The glass transition temperature (Tg) of the amorphous polyester resin may be 50° C. or more and 80° C. or less, preferably 50° C. or more and 65° C. or less.

This glass transition temperature is determined from the DSC curve of the resin, which is measured by differential scanning calorimetry (DSC), or more specifically is the “extrapolated initial temperature of glass transition” as in the methods for determining glass transition temperatures set forth in JIS K7121: 1987 “Testing Methods for Transition Temperatures of Plastics.”

The weight-average molecular weight (Mw) of the amorphous polyester resin may be 5000 or more and 1000000 or less, preferably 7000 or more and 500000 or less.

The number-average molecular weight (Mn) of the amorphous polyester resin may be 2000 or more and 100000 or less.

The molecular weight distribution, Mw/Mn, of the amorphous polyester resin may be 1.5 or more and 100 or less, preferably 2 or more and 60 or less.

These weight- and number-average molecular weights are measured by gel permeation chromatography (GPC). The analyzer is Tosoh's HLC-8120 GPC chromatograph with Tosoh's TSKgel SuperHM-M column (15 cm), and the eluate is tetrahydrofuran (THF). Comparing the measurements with a molecular-weight calibration curve prepared using monodisperse polystyrene standards gives the weight- and number-average molecular weights.

The production of the amorphous polyester resin may be by a known method. A specific example is to polymerize raw materials at a temperature of 180° C. or more and 230° C. or less. The reaction system may optionally be evacuated to remove the water and alcohol that are produced as condensation proceeds.

If the raw-material monomers do not dissolve or are not miscible together at the reaction temperature, a solvent having a high boiling point may be added as a solubilizer to make the monomers dissolve. In that case, the solubilizer is removed by distillation during the polycondensation. Any monomer not miscible with the other(s) may be condensed with the planned counterpart acid(s) or alcohol(s) before the polycondensation process.

Crystalline Polyester Resin

An example of a crystalline polyester resin is a polycondensate of a polycarboxylic acid and a polyhydric alcohol. A crystalline polyester resin may be a commercially available one or may be a synthesized one.

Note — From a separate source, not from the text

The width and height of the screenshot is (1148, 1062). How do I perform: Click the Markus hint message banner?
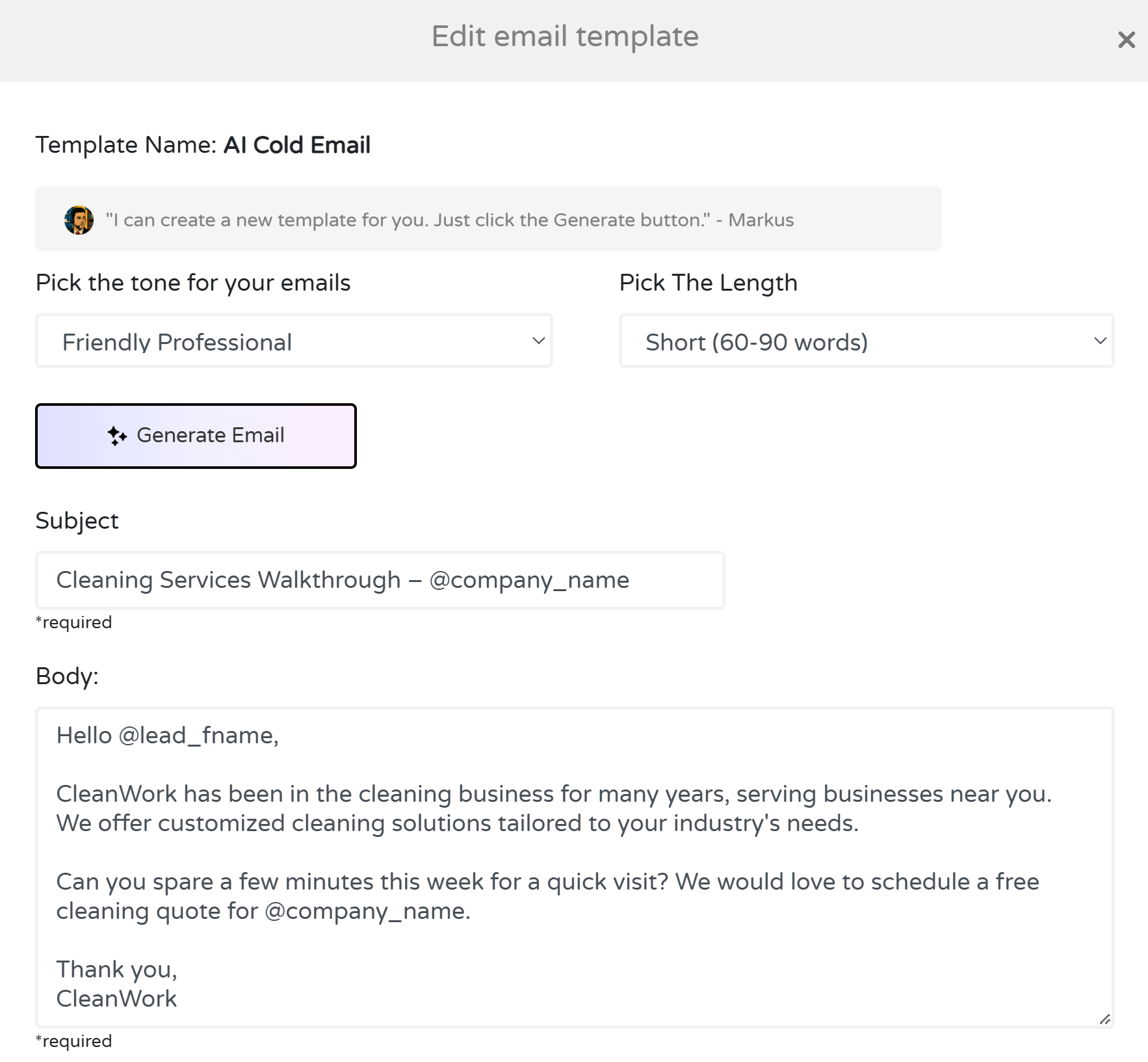[x=488, y=219]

The crystalline polyester resin may be a polycondensate made with linear aliphatic polymerizable monomers rather than aromatic ones. This helps the resin form its crystal structure.

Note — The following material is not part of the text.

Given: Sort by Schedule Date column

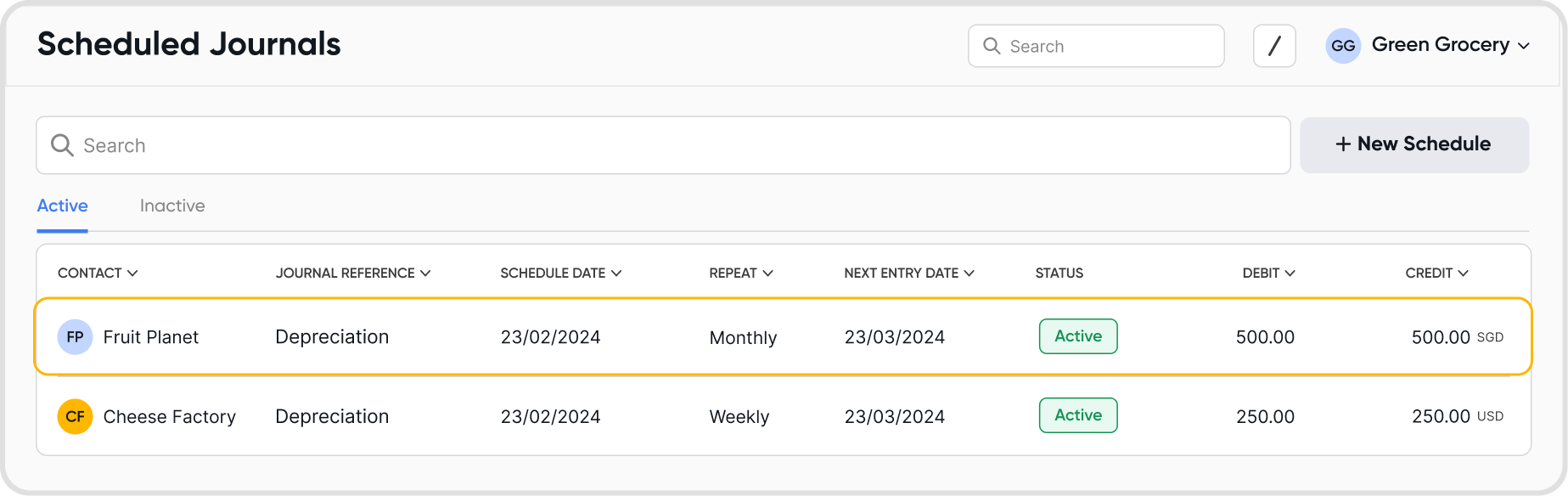Looking at the screenshot, I should [560, 273].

Examples of polycarboxylic acids include aliphatic dicarboxylic acids (e.g., oxalic acid, succinic acid, glutaric acid, adipic acid, suberic acid, azelaic acid, sebacic acid, 1,9-nonanedicarboxylic acid, 1,10-decanedicarboxylic acid, 1,12-dodecanedicarboxylic acid, 1,14-tetradecanedicarboxylic acid, and 1,18-octadecanedicarboxylic acid), aromatic dicarboxylic acids (e.g., dibasic acids, such as phthalic acid, isophthalic acid, terephthalic acid, and naphthalene-2,6-dicarboxylic acid), and anhydrides or lower-alkyl (e.g., C1-5 alkyl) esters of such acids.

A dicarboxylic acid may be used in combination with a crosslinked or branched carboxylic acid having three or more carboxylic groups. Examples of carboxylic acids having three or more carboxylic groups include aromatic carboxylic acids (e.g., 1,2,3-benzenetricarboxylic acid, 1,2,4-benzenetricarboxylic acid, and 1,2,4-naphthalenetricarboxylic acid) and anhydrides or lower-alkyl (e.g., C1-5 alkyl) esters of such acids.

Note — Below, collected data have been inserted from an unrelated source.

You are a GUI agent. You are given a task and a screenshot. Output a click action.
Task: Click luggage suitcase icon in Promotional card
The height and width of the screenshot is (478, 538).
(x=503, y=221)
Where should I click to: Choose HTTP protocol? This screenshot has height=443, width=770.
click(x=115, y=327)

A dicarboxylic acid such as listed above may be used in combination with a dicarboxylic acid having a sulfonic acid group and/or a dicarboxylic acid having an ethylenic double bond.

One polycarboxylic acid may be used alone, or two or more may be used in combination.

Examples of polyhydric alcohols include aliphatic diols (e.g., C7-20 linear aliphatic diols). Examples of aliphatic diols include ethylene glycol, 1,3-propanediol, 1,4-butanediol, 1,5-pentanediol, 1,6-hexanediol, 1,7-heptanediol, 1,8-octanediol, 1,9-nonanediol, 1,10-decanediol, 1,11-undecanediol, 1,12-dodecanediol, 1,13-tridecanediol, 1,14-tetradecanediol, 1,18-octadecanediol, and 1,14-eicosanedecanediol. 1,8-Octanediol, 1,9-nonanediol, and 1,10-decanediol are preferred.

A diol may be used in combination with a crosslinked or branched alcohol having three or more hydroxyl groups. Examples of alcohols having three or more hydroxyl groups include glycerol, trimethylolethane, trimethylolpropane, and pentaerythritol.

One polyhydric alcohol may be used alone, or two or more may be used in combination.

The percentage of aliphatic diols in the polyhydric alcohol(s) may be 80 mol % or more, preferably 90 mol % or more.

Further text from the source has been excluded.